In the previous work, Y2H vectors, pST2302 (AD plus KanMX, which is out-of-frame) and pST2303 (DB plus KanMX, which is out-of-frame) were constructed to isolate interaction-null/impaired mutants efficiently⁴. The leakiness of the KanMX gene differs in these plasmids; cells harboring pST2302 grew on a G418-containing plate even without the inserted fragment. DNA sequences around the cloning sites are the same in the two plasmids (Figure 1D). Therefore, the reason for this difference in G418 resistance is unknown. Due to this difference, the leak-free vector, pST2303, was used for screening in the previous analysis. At that time, western blotting showed that all eight candidate clones expressed proteins with sizes consistent with that of the full-length protein. In the analysis shown here, the AD-Pol2-C construct was desirable; therefore, the leaky AD vector pST2525 (a variant of pST2302, but identical in sequence from AD to KanMX) was used. When protein expression of the 16 candidate clones was tested by western blotting, 12 clones expressed proteins with sizes consistent with that of the full-length protein. These results indicate that candidate clones can be efficiently obtained even with leaky vectors. Thus, while leak-free DB vectors are optimal for screening, AD vectors can also be used without a significant increase in labor.

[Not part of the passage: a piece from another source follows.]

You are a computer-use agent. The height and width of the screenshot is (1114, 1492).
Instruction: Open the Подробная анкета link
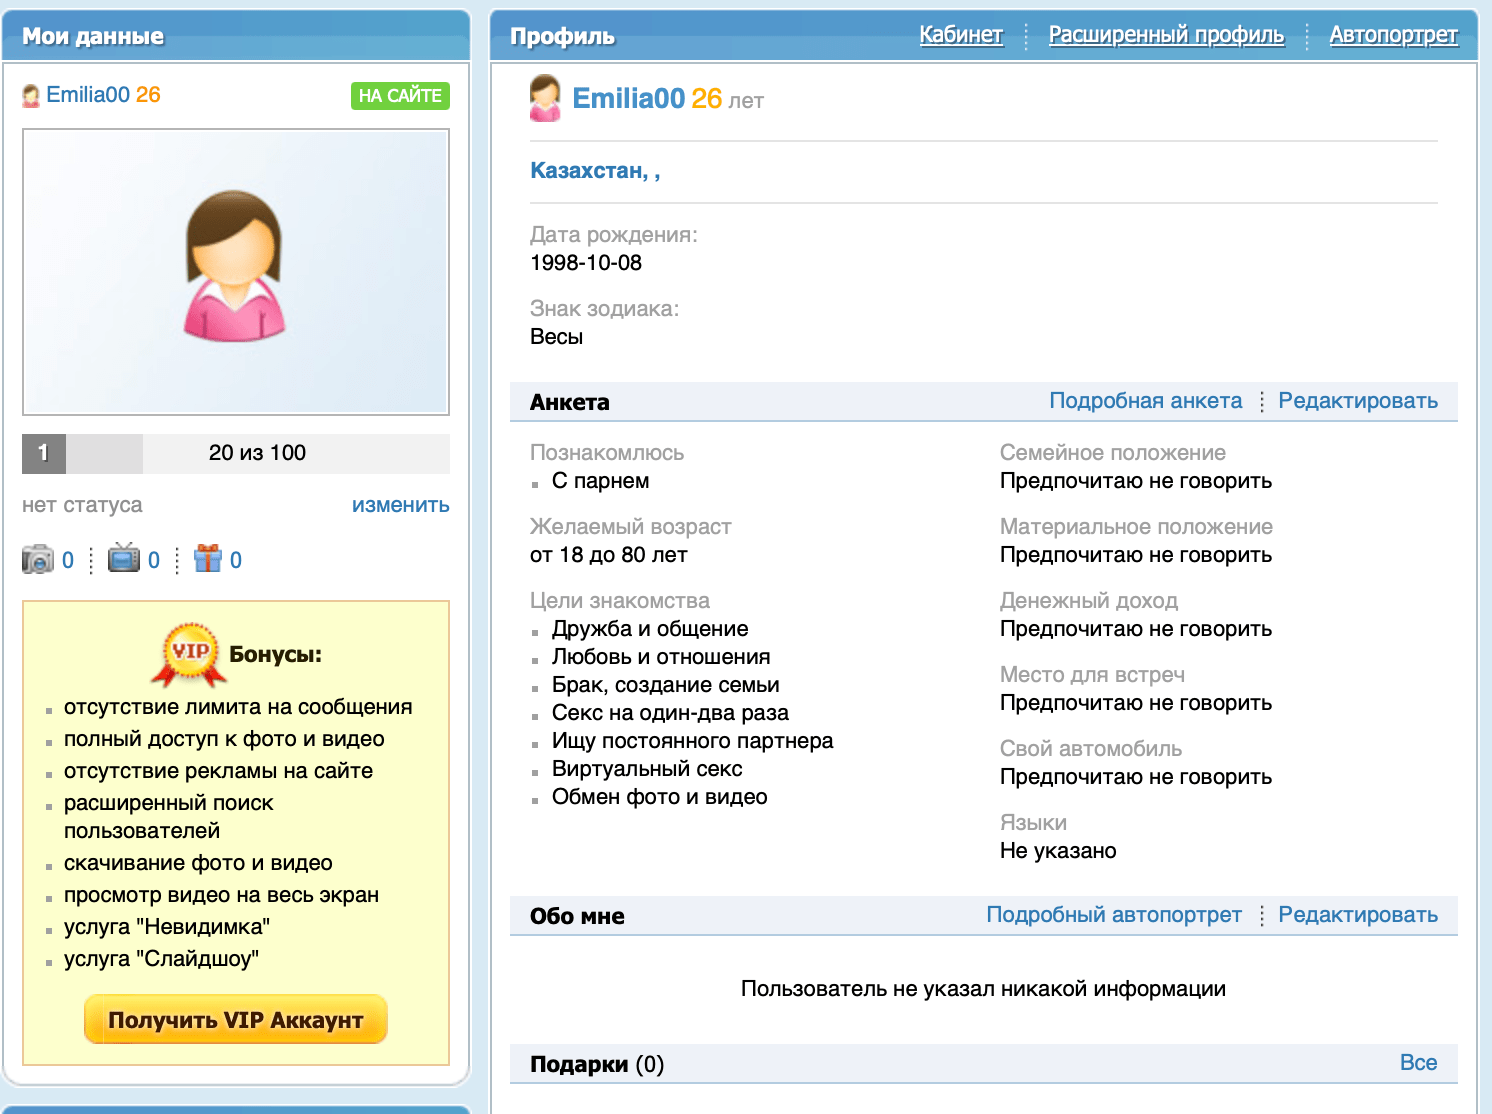pyautogui.click(x=1145, y=401)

The vectors used here contain the KanMX gene for drug resistance selection to ensure the mutation(s) is missense. AD vectors have leaked as described above. Although they are acceptable to screen mutants, as shown here, a leak-free vector is obviously better. In the currently used vectors, no initiation codon, ATG, resides upstream of KanMX in the same reading frame. Therefore, translation of the KanMX gene, which is responsible for the leak, might start from the ATG codon located in the KanMX ORF. Therefore, a plasmid was constructed in which the first ATG codon to appear in the KanMX ORF was mutated to ATC, causing the M18I substitution, but this did not affect KanMX leakage (data not shown). The next ATG codon in the KanMX ORF is the 68th methionine, and mutation of this codon may suppress leakage. Another way to construct leak-free vectors might be to change drug resistance markers. Selection by hygromycin and nourseothricin resistance genes is popular in yeast; therefore, the use of these genes instead of KanMX may be a good option in the future.

In the screening shown here, the Pol2-C fragment was amplified using GoTaq polymerase, which should have higher fidelity than wild-type Taq polymerase. Sequencing of the 12 mutants finally obtained showed that one missense mutation occurred in about 1000 bases on average. In addition to missense mutations, several silent mutations occurred, resulting in 59 base substitutions in the 12 clones, with a final mutation rate of approximately one in 600 base pairs. The amplified Pol2-C fragment was 2868 bp; therefore, there were more than four mutations in each clone on average, which is not an ideal mutation rate. Therefore, if users want to obtain mutants very efficiently, selecting an appropriate PCR enzyme is crucial by considering the lengths of DNA fragments to be amplified.